See no evil. Hear no evil. Speak no evil.

lundi 22 décembre 2003

one more time

Comme chaque soir, je suis seul dans ces 250 m². Mon père couché depuis bien longtemps au rez-de-chaussée, je suis installé au premier, la télévision en bruit de fond. Toute la maison vibre sous les rafales de mistral. Journée réservée à ma mère aujourd'hui ; monologue sur son boulot, sur son fric pendant qu'elle me gave à midi, à goûter et le soir. Ma maigre bouffée d'oxygène m'aura coûté un douloureux mal de tête ; chaque passage chez mon frère me confirme mon désir de ne pas avoir d'enfants, de chien ou de poules et surtout pas plusieurs occurrences de chaque réunis au même endroit. Mais le malaise de mes parents est bien présent et j'en joue avec délectation : c'est la dernière fois que je suis dans cette maison. Dernière étape de ce divorce tardif avec un paumé au milieu à jouer à l'équilibre. Je vais devoir faire mes cartons, résumant la petite vingtaine d'années que j'ai passé dans cette maison.
Mais je ne suis pas matérialiste ni sentimental ; je les sonde, les questionne et appuie là où cela fait mal.
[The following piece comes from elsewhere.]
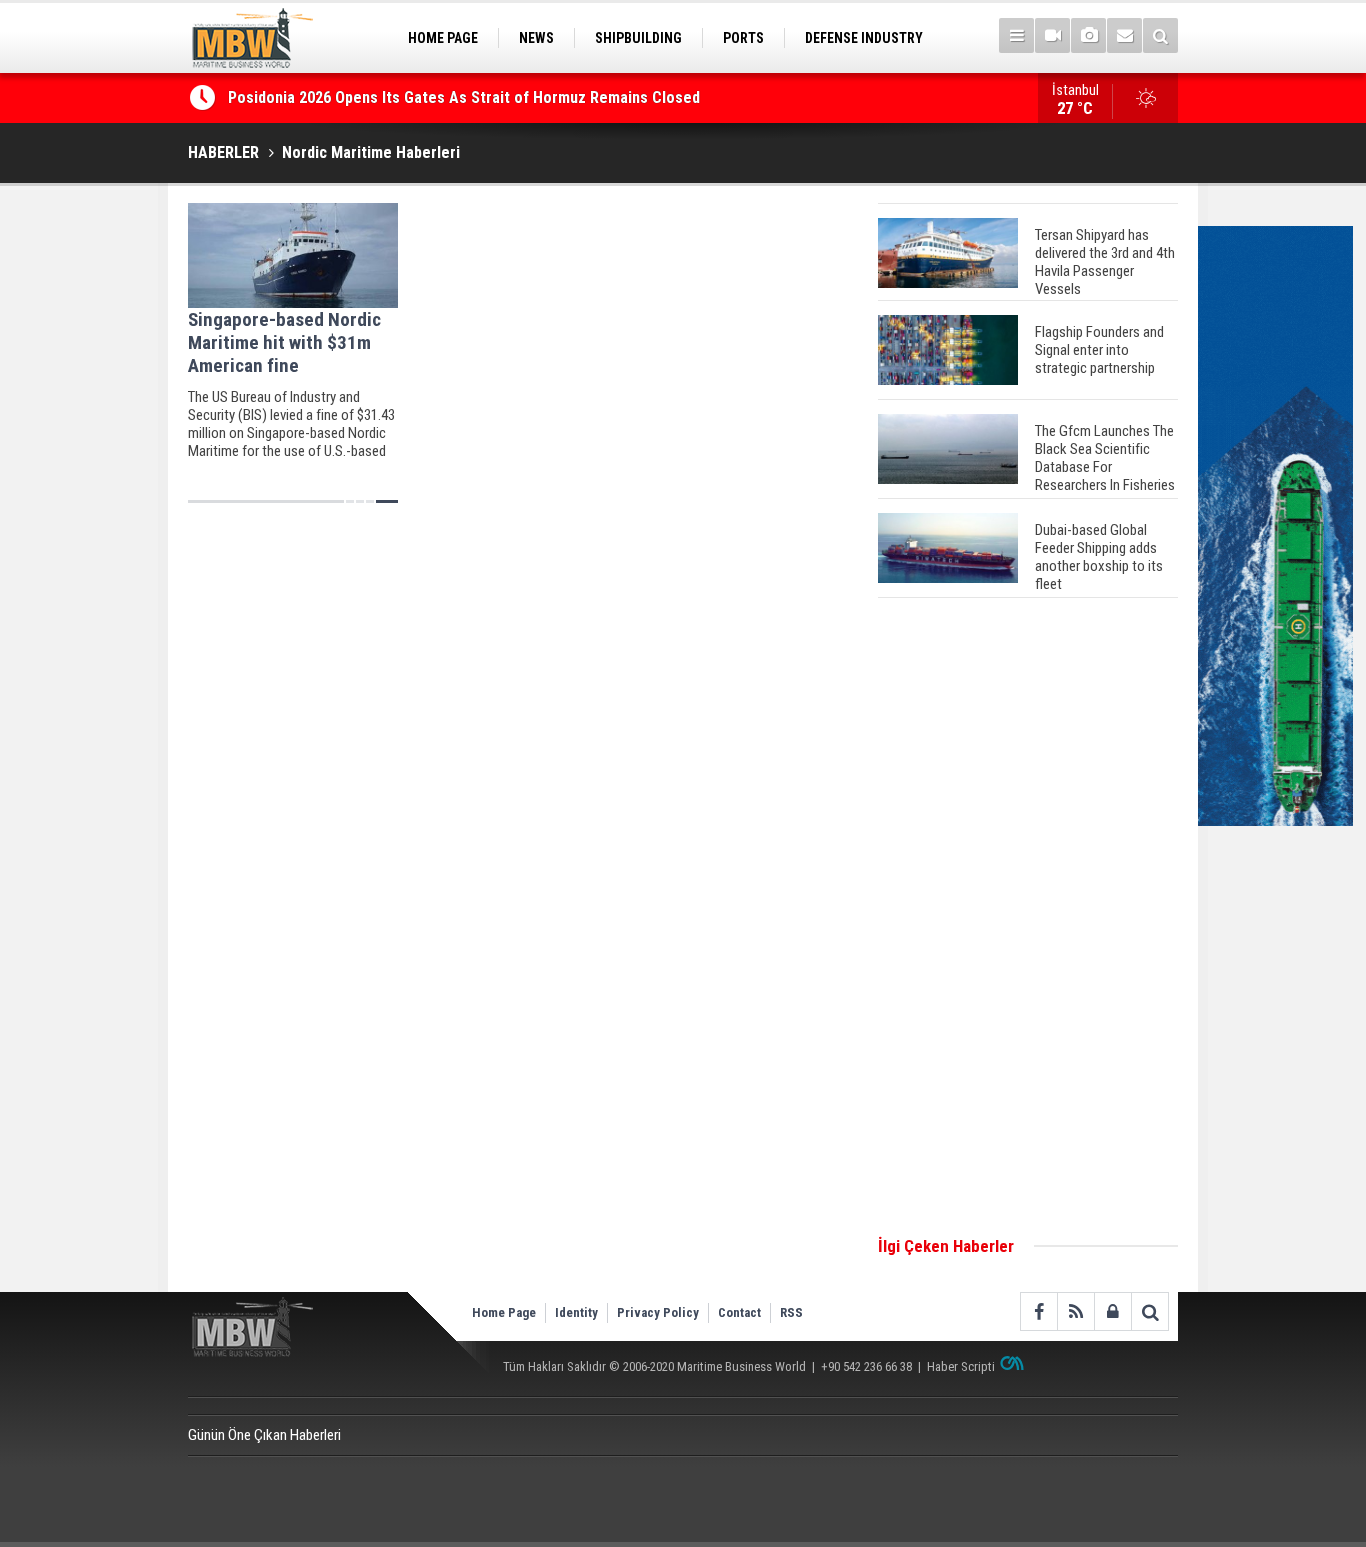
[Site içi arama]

Maigre consolation de toutes ses années où ils auraient dû être là, et de ces années où ils tentent vainement de rattraper le temps.
Forte et brutale rafale de vent, la télévision s'éteint, la maison devient noire et muette, il ne reste qu'un paumé rescapé terminant son post sur son portable rechargé.

Commentaire(s)

allons toutes vivre dans le 93 chérie.

ne confonds pas mes parents et moi, chérie.